— WHAT TO PRODUCE —
Where a line in the entries below contains the word "status", count it. Return the total alone.
[DATASET EXCERPTS Boundary: Start]
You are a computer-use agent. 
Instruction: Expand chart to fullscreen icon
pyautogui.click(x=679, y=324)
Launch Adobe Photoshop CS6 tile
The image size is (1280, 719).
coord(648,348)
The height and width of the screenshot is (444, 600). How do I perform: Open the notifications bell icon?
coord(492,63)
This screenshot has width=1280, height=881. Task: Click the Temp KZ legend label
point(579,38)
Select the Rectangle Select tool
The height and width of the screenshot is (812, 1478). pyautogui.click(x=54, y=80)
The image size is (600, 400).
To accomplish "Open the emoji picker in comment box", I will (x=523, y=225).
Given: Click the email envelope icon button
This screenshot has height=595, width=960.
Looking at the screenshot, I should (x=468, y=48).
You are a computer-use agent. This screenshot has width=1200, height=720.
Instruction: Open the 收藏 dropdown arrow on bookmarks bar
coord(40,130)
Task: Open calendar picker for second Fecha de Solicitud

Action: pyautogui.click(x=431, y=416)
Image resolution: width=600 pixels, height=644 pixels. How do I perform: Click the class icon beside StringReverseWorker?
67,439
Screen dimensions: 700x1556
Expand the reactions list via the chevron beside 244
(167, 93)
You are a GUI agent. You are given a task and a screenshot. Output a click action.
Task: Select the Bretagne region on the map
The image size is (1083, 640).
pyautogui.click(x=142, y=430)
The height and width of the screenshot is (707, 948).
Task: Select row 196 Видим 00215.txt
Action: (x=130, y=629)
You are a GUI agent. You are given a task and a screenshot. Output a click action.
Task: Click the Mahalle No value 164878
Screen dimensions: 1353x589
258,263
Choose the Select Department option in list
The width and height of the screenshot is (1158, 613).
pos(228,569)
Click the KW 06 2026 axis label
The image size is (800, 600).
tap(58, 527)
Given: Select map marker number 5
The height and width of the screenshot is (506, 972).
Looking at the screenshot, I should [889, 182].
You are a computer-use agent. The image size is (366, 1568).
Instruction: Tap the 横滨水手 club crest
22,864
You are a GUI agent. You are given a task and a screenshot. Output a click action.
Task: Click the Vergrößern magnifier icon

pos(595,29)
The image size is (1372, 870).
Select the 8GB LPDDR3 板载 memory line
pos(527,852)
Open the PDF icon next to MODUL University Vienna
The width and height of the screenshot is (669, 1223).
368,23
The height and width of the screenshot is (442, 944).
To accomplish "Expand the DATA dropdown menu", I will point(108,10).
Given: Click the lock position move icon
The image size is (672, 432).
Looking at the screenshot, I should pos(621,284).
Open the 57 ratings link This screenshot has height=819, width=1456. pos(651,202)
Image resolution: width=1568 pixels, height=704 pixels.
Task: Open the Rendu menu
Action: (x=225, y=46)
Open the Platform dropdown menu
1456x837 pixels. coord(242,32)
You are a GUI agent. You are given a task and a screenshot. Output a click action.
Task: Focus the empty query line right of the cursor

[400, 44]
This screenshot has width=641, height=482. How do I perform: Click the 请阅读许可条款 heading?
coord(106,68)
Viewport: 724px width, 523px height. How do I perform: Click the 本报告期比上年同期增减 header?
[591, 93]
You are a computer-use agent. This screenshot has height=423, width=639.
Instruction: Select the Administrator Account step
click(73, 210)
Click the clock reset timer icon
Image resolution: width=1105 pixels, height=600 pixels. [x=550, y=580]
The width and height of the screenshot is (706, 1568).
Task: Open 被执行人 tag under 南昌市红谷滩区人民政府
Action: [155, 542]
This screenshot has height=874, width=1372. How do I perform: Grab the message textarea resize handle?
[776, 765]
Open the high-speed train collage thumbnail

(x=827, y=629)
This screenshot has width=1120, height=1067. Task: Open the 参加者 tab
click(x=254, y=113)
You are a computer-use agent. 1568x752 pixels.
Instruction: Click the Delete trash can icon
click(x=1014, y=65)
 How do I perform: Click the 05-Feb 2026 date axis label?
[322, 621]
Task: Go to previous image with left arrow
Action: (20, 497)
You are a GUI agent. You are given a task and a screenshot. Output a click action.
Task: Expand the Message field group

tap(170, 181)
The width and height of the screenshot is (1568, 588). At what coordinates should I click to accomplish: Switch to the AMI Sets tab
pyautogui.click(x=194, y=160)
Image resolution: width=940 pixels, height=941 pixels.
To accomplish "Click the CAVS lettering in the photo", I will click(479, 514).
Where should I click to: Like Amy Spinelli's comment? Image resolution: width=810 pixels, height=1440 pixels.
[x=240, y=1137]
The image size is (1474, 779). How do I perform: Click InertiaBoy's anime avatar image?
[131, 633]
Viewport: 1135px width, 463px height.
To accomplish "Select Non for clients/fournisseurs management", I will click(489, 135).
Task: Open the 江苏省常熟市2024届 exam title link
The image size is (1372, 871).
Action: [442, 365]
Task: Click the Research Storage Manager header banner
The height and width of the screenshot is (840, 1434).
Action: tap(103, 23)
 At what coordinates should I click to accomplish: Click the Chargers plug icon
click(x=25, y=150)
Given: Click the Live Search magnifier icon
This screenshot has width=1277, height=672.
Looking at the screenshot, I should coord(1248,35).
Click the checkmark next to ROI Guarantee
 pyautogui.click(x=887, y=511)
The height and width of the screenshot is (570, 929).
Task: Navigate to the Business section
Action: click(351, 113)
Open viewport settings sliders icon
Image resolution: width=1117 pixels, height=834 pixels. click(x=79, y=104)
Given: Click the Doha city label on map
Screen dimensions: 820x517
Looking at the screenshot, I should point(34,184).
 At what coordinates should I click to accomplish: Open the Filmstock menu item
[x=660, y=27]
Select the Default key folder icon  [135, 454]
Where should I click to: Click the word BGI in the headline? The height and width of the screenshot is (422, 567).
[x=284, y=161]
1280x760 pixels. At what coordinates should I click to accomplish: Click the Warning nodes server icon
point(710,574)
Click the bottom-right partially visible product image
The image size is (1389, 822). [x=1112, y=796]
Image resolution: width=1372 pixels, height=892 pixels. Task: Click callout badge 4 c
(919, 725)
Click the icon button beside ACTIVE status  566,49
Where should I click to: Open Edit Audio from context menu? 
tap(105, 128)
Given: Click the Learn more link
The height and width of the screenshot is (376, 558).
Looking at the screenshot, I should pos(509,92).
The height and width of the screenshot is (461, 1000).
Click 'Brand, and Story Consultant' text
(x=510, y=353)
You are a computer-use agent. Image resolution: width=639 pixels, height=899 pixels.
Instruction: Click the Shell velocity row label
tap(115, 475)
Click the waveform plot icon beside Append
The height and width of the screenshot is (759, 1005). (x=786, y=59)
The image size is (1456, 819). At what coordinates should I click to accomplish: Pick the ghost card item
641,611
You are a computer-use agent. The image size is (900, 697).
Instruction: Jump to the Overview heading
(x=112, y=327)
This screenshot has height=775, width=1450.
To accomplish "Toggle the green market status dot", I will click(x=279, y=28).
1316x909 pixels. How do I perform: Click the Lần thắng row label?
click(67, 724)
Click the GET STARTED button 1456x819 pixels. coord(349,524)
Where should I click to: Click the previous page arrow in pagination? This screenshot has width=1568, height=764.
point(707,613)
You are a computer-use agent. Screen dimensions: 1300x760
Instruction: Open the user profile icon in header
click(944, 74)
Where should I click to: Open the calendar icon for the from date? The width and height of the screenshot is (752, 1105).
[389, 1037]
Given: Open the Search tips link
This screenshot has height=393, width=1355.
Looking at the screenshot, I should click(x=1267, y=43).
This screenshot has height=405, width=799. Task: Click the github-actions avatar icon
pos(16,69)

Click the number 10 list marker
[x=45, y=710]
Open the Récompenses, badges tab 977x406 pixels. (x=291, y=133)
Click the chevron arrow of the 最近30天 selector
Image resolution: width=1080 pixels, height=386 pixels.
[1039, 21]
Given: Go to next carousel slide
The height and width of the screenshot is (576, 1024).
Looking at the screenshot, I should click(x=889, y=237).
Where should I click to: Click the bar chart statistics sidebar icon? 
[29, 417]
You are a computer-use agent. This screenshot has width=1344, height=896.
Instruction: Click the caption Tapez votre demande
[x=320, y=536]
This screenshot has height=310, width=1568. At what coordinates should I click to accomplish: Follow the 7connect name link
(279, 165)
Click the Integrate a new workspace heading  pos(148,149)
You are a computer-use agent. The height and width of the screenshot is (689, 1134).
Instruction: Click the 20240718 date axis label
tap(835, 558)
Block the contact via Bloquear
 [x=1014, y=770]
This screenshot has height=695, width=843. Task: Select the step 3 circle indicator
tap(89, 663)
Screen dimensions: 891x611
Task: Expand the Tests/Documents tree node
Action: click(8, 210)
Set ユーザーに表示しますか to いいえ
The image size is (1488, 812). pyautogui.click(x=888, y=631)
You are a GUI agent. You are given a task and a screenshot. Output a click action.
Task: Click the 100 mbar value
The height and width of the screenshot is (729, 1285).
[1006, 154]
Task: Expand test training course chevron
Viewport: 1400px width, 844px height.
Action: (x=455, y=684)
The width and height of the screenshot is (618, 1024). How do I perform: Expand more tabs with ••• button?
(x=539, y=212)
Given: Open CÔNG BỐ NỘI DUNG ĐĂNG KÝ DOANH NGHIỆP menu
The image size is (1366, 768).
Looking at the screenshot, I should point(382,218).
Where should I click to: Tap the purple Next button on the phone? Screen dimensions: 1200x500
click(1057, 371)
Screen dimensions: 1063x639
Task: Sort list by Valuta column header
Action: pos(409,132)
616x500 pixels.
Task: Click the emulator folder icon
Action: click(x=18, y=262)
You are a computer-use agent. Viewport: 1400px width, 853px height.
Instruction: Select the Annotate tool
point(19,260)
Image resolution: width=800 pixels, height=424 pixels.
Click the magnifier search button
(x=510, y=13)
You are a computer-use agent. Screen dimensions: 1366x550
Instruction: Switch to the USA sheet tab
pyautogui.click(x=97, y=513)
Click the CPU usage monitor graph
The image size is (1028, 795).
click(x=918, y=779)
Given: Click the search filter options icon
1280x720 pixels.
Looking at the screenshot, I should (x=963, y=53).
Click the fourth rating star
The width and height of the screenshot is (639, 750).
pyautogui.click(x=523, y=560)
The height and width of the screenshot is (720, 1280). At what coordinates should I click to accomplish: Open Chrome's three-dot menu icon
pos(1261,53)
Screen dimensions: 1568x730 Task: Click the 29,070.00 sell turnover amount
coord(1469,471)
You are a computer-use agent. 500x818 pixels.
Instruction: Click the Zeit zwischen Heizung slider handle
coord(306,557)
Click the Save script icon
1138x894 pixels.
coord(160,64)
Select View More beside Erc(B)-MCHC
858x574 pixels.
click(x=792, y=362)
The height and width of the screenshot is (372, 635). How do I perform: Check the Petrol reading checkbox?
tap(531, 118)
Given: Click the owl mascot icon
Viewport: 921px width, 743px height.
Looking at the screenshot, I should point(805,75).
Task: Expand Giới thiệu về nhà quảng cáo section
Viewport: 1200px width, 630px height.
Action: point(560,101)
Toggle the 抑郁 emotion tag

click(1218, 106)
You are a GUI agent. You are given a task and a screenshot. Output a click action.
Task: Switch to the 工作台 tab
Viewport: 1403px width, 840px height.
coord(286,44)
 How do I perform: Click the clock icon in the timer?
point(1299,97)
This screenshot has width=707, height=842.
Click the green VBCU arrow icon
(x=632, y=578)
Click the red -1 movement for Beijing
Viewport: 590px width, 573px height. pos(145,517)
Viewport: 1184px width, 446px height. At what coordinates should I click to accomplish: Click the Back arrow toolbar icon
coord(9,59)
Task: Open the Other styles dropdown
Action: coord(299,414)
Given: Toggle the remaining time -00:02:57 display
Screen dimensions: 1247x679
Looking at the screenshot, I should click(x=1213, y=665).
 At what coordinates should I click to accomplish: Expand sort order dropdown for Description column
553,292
[DATASET EXCERPTS Boundary: End]
— SOLUTION —
2